◆ **Aim**: Set down the records again word for word, starting with the line containing "Select the 已添加自定义 applied step" and going on through the line containing "Where should I click to: Click the logout". Omit the pictures from your answer.

◆ **Supplied data**:
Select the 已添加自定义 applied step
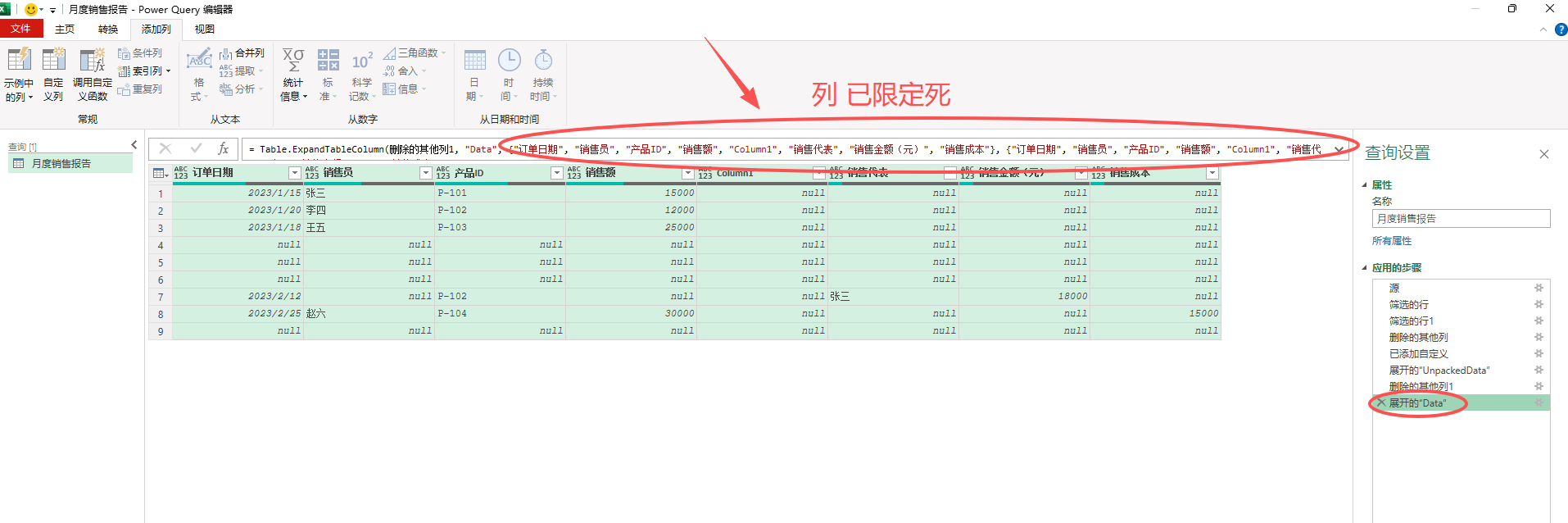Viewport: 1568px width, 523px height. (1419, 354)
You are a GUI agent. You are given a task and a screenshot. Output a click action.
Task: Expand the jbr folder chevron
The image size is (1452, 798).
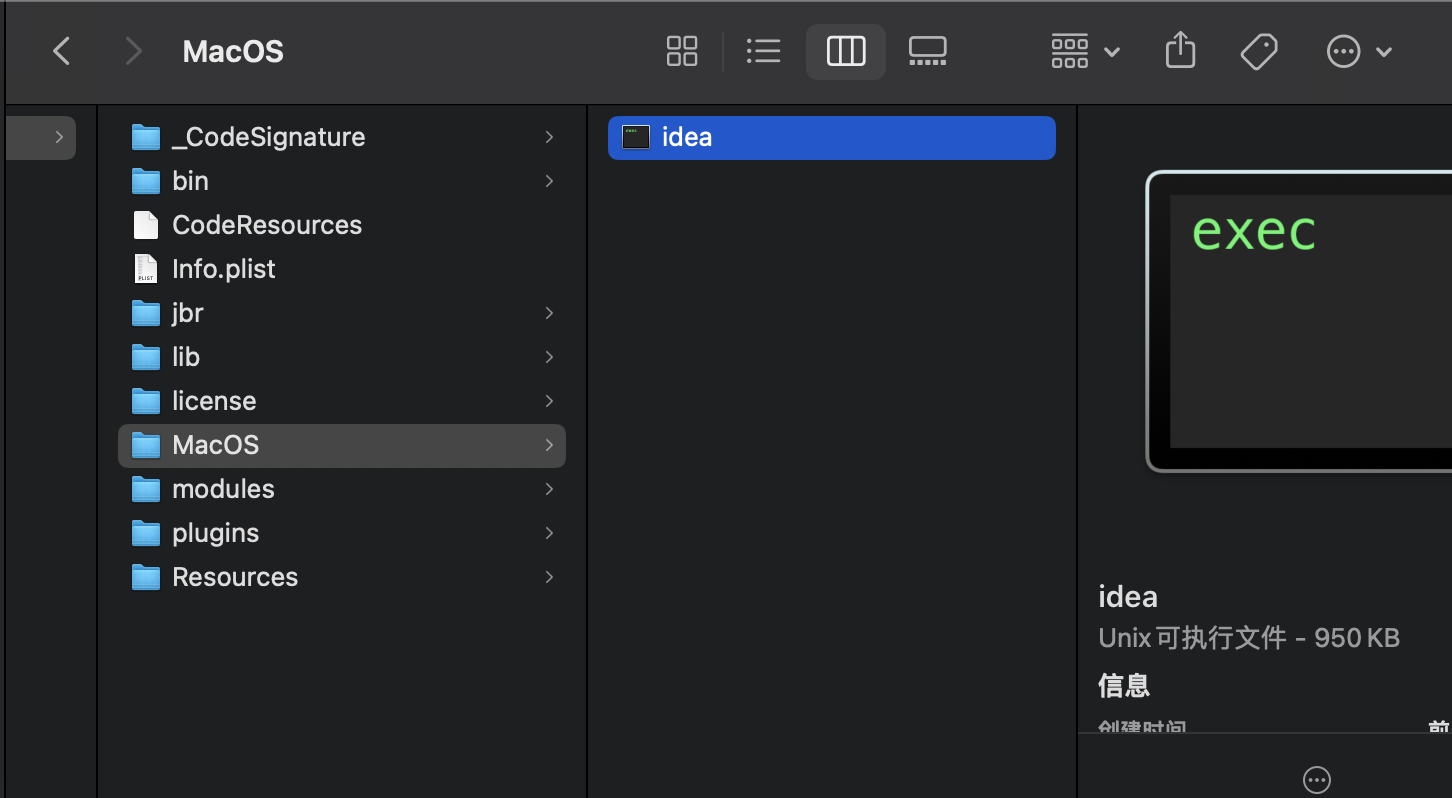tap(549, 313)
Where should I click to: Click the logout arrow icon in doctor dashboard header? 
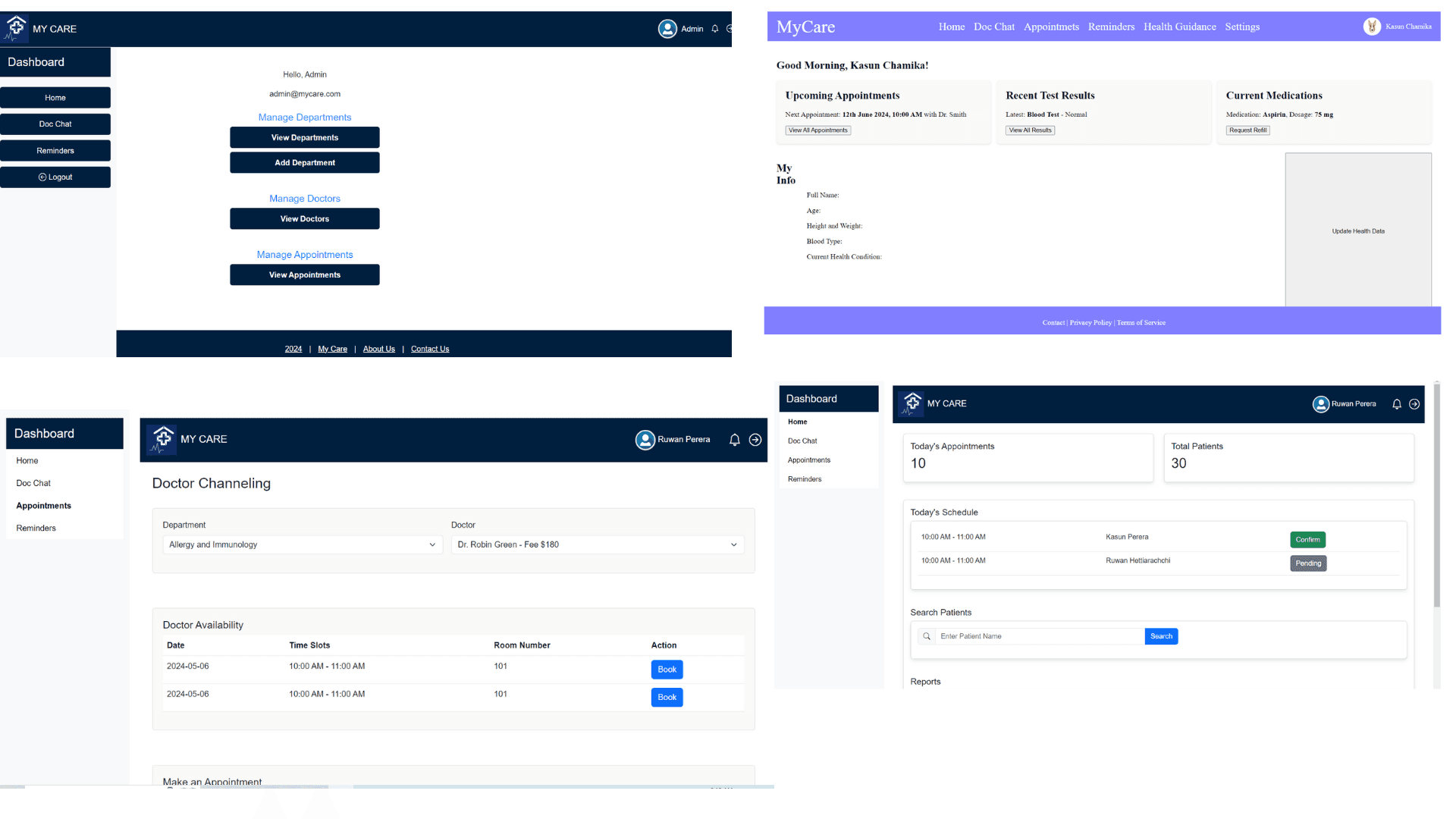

* * *

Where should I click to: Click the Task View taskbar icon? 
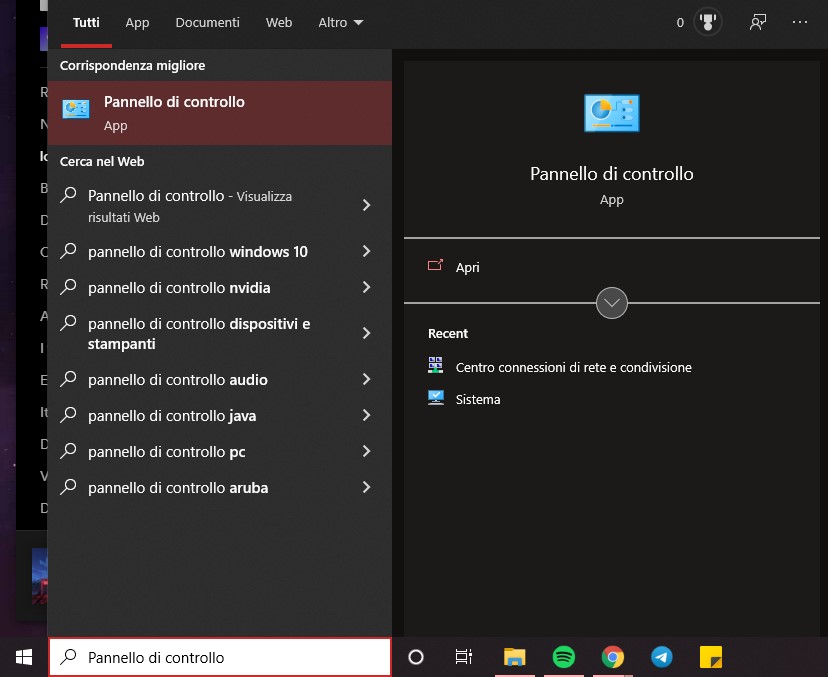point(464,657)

◆ **Response to this task**:
Select the 已添加自定义 applied step
Viewport: 1568px width, 523px height. (1419, 354)
You are a GUI agent. You are given a task and a screenshot. Output a click action.
Task: Expand the jbr folder chevron
The image size is (1452, 798).
tap(549, 313)
Where should I click to: Click the logout arrow icon in doctor dashboard header? 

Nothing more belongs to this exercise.